Y es verdad. Pero también es verdad lo que hay en el reverso. Las ideas minan las fibras de los hombres, intoxican a las juventudes, destruyen y hasta matan.
Cuando caen en el regazo de un Pueblo, y allí prenden y germinan, nada puede ser tan demoledor, nada tan subrepticiamente corrosivo.
Circulan como monedas febles. Actúan sigilosa y arteramente como venenos sutiles.
Cuanto más alta es la jerarquía de quien las predica, mayor es la carga explosiva que contienen.
Quien tiene la responsabilidad del co-gobierno, quien representa a una rancia ciudad del Sur, aún más alta por su historia que por su geografía, donde suelen encontrar su nido las revoluciones, no puede llevar las vestiduras excelsas del cristianismo y de la democracia para dictar cátedra, desde el recinto del Senado, de materialismo histórico puro, sin ambages ni eufemismos.
No se puede, impunemente, trastocar los valores al rojo vivo.

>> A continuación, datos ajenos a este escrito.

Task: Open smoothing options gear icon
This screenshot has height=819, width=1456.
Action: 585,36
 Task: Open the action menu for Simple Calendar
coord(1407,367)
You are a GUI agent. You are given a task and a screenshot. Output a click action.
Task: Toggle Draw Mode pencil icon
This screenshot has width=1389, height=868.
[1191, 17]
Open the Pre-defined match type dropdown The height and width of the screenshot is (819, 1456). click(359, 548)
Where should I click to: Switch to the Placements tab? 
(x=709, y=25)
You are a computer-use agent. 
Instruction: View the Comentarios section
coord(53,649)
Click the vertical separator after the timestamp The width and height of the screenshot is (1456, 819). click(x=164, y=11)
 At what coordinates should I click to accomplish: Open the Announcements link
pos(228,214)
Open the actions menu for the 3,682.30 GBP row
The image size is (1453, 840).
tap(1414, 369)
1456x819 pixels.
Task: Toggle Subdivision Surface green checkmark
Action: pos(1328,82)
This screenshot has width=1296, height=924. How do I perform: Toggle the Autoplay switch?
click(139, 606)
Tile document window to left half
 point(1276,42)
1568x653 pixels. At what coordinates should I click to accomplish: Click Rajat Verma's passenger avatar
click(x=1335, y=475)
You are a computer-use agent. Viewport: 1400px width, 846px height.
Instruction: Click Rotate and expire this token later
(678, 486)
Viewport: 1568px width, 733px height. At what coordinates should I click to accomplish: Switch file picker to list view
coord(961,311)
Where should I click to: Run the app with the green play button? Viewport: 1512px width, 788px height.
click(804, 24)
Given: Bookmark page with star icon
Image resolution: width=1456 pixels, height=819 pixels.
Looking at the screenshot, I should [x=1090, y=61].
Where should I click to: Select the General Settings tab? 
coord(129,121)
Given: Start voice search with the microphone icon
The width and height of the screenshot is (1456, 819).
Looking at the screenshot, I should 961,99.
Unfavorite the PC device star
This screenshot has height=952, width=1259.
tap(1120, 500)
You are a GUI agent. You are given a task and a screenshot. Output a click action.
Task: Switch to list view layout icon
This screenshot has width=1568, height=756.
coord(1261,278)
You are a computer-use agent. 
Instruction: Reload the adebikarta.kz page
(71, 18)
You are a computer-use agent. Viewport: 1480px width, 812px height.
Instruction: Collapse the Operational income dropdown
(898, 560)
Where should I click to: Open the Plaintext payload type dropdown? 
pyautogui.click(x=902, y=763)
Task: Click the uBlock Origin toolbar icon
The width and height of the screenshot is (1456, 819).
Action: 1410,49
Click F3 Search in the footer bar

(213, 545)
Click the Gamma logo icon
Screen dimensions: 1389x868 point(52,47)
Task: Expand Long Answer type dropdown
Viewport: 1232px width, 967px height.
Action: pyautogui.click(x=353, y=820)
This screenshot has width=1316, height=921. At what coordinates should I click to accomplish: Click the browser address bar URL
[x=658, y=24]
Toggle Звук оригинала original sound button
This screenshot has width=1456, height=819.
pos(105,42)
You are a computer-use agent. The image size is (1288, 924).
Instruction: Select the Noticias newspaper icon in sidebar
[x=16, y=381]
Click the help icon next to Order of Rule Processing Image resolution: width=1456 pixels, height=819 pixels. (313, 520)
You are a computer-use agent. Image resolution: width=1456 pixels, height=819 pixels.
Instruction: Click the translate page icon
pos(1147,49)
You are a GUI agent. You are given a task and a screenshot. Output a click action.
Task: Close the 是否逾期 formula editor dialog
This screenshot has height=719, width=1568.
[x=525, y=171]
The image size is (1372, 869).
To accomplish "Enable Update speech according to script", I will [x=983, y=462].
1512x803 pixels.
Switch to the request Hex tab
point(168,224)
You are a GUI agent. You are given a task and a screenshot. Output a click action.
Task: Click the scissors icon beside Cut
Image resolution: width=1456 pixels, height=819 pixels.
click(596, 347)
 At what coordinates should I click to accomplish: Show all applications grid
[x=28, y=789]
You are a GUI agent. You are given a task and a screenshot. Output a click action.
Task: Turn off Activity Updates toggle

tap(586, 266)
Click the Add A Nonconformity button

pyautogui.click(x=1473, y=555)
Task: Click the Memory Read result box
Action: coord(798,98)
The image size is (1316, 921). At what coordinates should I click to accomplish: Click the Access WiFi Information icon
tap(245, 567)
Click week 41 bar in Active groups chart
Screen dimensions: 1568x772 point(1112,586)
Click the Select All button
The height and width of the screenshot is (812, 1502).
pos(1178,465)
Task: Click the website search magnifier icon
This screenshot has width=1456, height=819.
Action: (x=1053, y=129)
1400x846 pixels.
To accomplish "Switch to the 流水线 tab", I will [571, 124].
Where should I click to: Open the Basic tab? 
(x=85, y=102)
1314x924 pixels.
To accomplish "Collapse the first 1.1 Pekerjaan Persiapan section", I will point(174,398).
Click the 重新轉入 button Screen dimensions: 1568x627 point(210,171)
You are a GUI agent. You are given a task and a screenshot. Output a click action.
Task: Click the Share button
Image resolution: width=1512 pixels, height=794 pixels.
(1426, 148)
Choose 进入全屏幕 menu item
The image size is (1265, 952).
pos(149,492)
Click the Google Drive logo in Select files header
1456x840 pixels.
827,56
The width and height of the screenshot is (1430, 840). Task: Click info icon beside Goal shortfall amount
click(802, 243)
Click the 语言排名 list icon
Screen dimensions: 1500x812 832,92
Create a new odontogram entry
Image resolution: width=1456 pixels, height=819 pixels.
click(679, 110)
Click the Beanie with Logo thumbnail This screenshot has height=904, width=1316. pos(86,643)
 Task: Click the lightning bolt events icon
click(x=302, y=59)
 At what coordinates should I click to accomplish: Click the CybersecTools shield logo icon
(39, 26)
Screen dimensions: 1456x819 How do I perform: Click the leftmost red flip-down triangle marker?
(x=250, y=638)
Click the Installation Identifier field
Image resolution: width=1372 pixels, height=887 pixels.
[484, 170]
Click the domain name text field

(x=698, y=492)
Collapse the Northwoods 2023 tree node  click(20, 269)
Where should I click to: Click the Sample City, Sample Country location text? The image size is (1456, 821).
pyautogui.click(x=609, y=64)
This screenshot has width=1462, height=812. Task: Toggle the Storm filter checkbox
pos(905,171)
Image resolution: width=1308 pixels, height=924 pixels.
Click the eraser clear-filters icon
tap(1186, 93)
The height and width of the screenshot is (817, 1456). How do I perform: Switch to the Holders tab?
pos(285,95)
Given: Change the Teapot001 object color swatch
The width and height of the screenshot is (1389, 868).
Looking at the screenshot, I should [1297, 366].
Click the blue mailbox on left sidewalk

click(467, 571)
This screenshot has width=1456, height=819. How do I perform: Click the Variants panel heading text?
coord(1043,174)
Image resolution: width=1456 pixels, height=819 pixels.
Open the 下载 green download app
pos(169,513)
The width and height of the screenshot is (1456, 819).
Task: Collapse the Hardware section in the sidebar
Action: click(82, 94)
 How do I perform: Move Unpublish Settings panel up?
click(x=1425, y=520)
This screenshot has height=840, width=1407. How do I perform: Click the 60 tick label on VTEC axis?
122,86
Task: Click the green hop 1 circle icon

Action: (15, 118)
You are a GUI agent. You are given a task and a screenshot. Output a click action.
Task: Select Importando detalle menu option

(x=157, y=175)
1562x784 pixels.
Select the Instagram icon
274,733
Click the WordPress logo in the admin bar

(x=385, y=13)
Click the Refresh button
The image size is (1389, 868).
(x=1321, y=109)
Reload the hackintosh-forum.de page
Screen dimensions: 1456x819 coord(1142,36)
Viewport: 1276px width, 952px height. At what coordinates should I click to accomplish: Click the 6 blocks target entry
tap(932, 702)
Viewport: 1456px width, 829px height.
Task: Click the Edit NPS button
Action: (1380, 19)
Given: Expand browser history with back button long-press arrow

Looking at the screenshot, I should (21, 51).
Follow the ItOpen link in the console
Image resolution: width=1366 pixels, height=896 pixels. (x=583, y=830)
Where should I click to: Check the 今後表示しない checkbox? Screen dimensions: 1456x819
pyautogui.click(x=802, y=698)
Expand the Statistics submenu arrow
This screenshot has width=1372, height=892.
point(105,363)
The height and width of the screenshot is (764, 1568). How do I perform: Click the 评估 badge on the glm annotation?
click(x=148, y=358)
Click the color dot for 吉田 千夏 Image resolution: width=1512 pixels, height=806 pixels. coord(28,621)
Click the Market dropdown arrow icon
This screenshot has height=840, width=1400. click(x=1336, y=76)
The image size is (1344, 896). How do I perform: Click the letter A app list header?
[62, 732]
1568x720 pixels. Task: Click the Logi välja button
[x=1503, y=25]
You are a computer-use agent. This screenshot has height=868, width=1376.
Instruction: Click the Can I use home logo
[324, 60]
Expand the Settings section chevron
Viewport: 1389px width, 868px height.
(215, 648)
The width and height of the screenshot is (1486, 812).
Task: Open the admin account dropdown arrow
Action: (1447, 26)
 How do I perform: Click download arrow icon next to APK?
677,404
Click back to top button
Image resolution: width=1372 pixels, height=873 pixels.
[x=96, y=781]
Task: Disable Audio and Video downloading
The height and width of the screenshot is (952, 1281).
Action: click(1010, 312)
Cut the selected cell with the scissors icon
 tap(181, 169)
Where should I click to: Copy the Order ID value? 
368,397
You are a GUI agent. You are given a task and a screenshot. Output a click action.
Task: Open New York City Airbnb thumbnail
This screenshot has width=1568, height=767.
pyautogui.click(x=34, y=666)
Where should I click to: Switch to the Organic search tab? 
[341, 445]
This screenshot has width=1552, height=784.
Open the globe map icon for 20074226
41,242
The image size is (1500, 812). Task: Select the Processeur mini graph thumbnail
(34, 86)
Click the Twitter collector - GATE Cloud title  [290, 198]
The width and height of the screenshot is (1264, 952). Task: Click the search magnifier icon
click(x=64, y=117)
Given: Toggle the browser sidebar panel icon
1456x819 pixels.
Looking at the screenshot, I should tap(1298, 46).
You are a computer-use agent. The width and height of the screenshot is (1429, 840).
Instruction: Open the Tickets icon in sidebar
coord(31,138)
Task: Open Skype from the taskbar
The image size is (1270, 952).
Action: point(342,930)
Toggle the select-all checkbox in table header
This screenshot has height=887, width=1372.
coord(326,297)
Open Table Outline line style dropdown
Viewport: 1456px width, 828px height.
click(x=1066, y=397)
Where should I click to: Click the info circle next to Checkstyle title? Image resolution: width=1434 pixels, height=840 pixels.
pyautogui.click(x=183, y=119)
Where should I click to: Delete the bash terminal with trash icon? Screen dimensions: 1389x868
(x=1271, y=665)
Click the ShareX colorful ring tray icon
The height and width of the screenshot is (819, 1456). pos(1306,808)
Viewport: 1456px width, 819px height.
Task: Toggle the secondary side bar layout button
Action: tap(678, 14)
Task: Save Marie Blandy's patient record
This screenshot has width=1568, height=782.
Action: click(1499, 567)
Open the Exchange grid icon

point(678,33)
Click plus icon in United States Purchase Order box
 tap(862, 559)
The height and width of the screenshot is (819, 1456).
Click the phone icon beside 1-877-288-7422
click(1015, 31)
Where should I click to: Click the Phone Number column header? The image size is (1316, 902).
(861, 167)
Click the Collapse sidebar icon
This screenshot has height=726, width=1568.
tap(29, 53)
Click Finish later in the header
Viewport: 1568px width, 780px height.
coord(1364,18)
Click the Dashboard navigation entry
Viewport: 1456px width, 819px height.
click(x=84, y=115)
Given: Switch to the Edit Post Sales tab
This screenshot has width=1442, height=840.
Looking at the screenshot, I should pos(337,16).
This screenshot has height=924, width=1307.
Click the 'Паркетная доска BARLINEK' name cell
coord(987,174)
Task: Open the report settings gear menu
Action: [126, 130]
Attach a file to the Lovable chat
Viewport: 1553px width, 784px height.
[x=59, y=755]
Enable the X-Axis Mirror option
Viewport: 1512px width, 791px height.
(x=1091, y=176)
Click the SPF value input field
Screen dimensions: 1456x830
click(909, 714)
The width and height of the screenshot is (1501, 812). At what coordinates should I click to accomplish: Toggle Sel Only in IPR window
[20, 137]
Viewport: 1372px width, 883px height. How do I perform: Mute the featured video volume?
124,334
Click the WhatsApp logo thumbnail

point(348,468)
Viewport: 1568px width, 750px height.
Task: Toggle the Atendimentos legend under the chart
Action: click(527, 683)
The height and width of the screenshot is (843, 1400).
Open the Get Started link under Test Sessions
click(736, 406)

Para los iconoclastas, el heroísmo, la religión, el arte, las virtudes militares, no son sino derivados del fenómenos económico, substratos que resultan al azar en el duelo ciego de las clases en pugna. Según ellos, las más altas y nobles manifestaciones del espíritu y del sentimiento no cuentan: Lo único que cuenta es el vientre.
Su nuevo manifiesto nihilista puede resumirse así: no hay que tratar de ascender a la Montaña, jadeantes, para recibir las Tablas. Que hay que precipitarse en lo abisal, como sísifos vencidos, para destrozarlas.
A un tránsfuga que desquicia y que ametralla lo exaltan como el nuevo Caballero de la Mancha.
Llegan hasta a hollar lo más sagrado del altar. Para ellos, es Grau un muñeco al que le da cuerda la oligarquía y luego, sádicamente, lo rompe en mil pedazos sobre el puente del Huáscar.